[Stored data]
+ + + +
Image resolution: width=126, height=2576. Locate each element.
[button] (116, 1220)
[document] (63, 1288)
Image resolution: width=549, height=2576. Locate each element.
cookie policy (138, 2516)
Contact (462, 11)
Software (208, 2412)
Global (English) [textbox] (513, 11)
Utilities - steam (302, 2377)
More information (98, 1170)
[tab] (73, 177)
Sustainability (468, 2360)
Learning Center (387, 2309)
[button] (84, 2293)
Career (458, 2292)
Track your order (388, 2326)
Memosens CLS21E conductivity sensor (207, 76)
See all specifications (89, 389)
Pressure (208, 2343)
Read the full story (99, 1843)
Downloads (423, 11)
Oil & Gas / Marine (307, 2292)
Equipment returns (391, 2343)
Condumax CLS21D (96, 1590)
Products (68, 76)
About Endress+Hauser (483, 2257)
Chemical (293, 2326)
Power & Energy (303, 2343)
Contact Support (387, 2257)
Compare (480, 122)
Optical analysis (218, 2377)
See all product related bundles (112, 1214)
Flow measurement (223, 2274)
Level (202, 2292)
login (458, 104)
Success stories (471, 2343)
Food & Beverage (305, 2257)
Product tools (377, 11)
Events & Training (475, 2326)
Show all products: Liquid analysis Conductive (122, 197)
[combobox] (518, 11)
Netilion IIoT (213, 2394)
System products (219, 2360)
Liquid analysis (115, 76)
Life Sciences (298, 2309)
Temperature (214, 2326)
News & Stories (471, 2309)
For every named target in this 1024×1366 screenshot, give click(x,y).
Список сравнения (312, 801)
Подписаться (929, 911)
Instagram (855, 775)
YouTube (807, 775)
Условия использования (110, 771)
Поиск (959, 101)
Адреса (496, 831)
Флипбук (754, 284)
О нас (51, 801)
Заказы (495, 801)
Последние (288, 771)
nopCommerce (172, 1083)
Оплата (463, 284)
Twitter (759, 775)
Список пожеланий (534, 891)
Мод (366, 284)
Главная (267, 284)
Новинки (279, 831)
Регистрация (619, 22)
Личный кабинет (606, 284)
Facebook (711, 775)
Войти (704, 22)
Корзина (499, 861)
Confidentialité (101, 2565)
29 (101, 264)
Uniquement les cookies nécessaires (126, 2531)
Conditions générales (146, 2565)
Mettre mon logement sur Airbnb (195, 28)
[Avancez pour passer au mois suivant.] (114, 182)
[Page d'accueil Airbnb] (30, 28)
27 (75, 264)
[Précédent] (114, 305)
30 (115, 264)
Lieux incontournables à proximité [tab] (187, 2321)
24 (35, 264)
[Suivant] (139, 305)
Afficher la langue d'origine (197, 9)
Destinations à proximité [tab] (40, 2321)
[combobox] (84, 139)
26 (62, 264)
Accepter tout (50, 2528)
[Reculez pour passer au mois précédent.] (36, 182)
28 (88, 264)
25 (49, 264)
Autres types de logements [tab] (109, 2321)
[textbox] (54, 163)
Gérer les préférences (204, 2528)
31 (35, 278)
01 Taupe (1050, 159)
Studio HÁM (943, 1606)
+ + + +
The problem
With the line containing "26 (62, 264)" as the first and the final line of the entries above as the last, write out that span exactly and nothing more.

Response to this exercise
26 (62, 264)
Accepter tout (50, 2528)
[Reculez pour passer au mois précédent.] (36, 182)
28 (88, 264)
25 (49, 264)
Autres types de logements [tab] (109, 2321)
[textbox] (54, 163)
Gérer les préférences (204, 2528)
31 (35, 278)
01 Taupe (1050, 159)
Studio HÁM (943, 1606)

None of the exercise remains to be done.